Found by Bree Loewen
Bree Loewen · Mountaineers Books · 2017

“I love the cold. I love the struggle, the realness, the ridiculousness, and the tenderness of it. Rescue missions are not actually work, not a career; money, power, and prestige mean nothing out here.” Set in the wild, craggy peaks of Washington’s Cascades, Found is a deeply drawn memoir about volunteer mountain search and rescue. There are epics and gory injuries, yes, yet this story burns brightest when describing the motley volunteer community: individuals united by their will to abandon cozy beds at 2 a.m., risking real jobs and angry families, not to mention their lives. With 20 years of experience in picking up bloody boots and hauling fully loaded litters down scree fields, Loewen is an SAR rarity as a young mom. A wry sense of humor—body bag for a birthday present, anyone?—spliced with compassion creates an achingly true picture, scene after scene, of the raw grace we find in the outdoors.

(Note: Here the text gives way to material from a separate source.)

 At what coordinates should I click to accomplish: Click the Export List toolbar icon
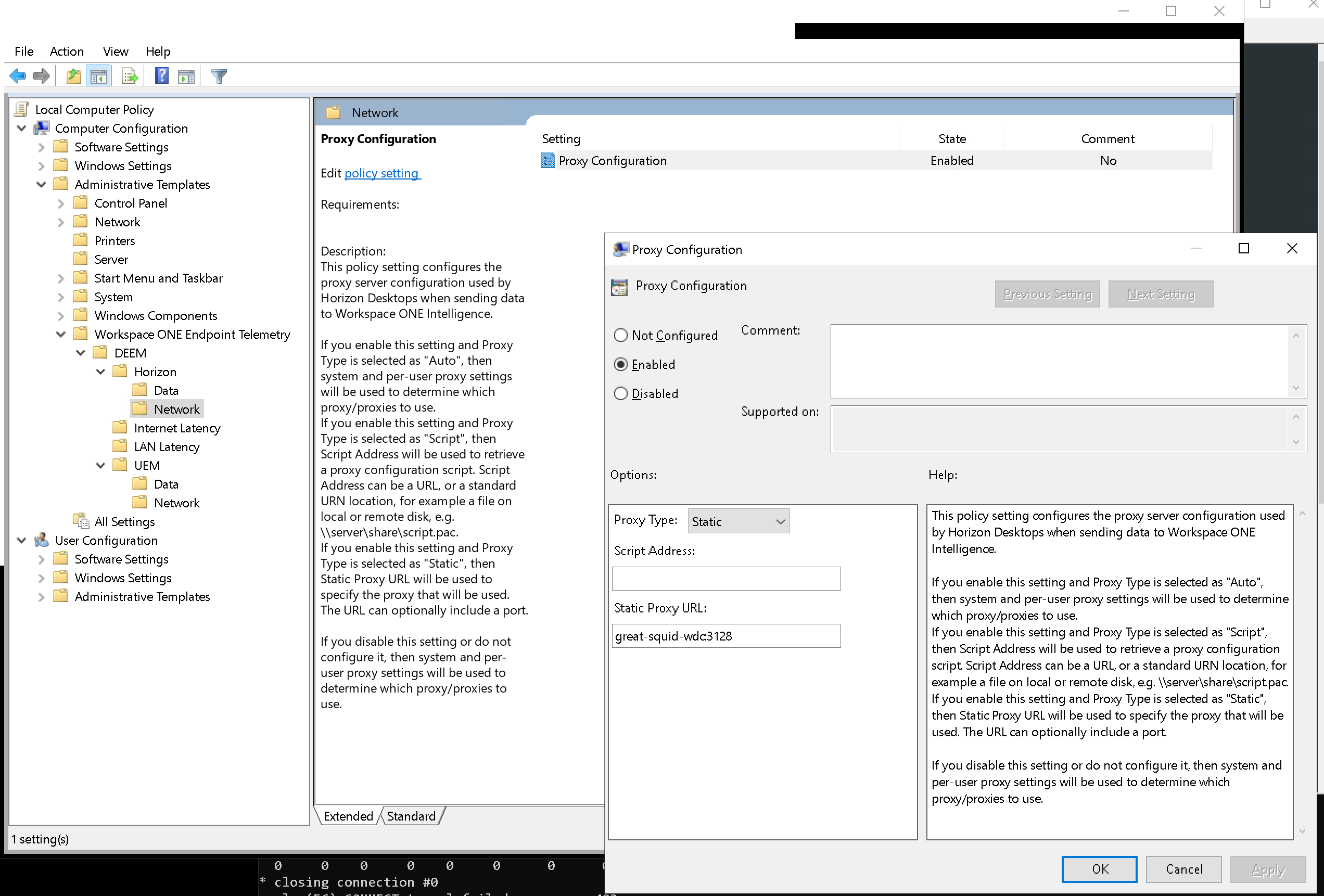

The Unsettlers by Mark Sundeen
Mark Sundeen · Riverhead Books · 2017

Adventurers obsess over self-reliance and paring down, taking only what’s absolutely needed. Simplicity begets style, we like to say. Unless you’re taking about someone living in a utopian commune, that is—then we roll our eyes at such woolly-headed minimalism. But what really does happen when we strip away everything but the necessities? So asks Mark Sundeen in The Unsettlers, an observant investigation into the lives of three American families pursuing “radical simplicity,” where making dinner and even personal entertainment become adventurous. Can streamlined lives remain relevant? And hasn’t every other generation asked this question? There aren’t many answers here, only inquiries, which sounds heavy, but Sundeen and the people he profiles are bracingly smart, fun, and non-preachy. The Unsettlers asks us not to change our ways, but to pause and study the trail we’re on—good habits for any explorer.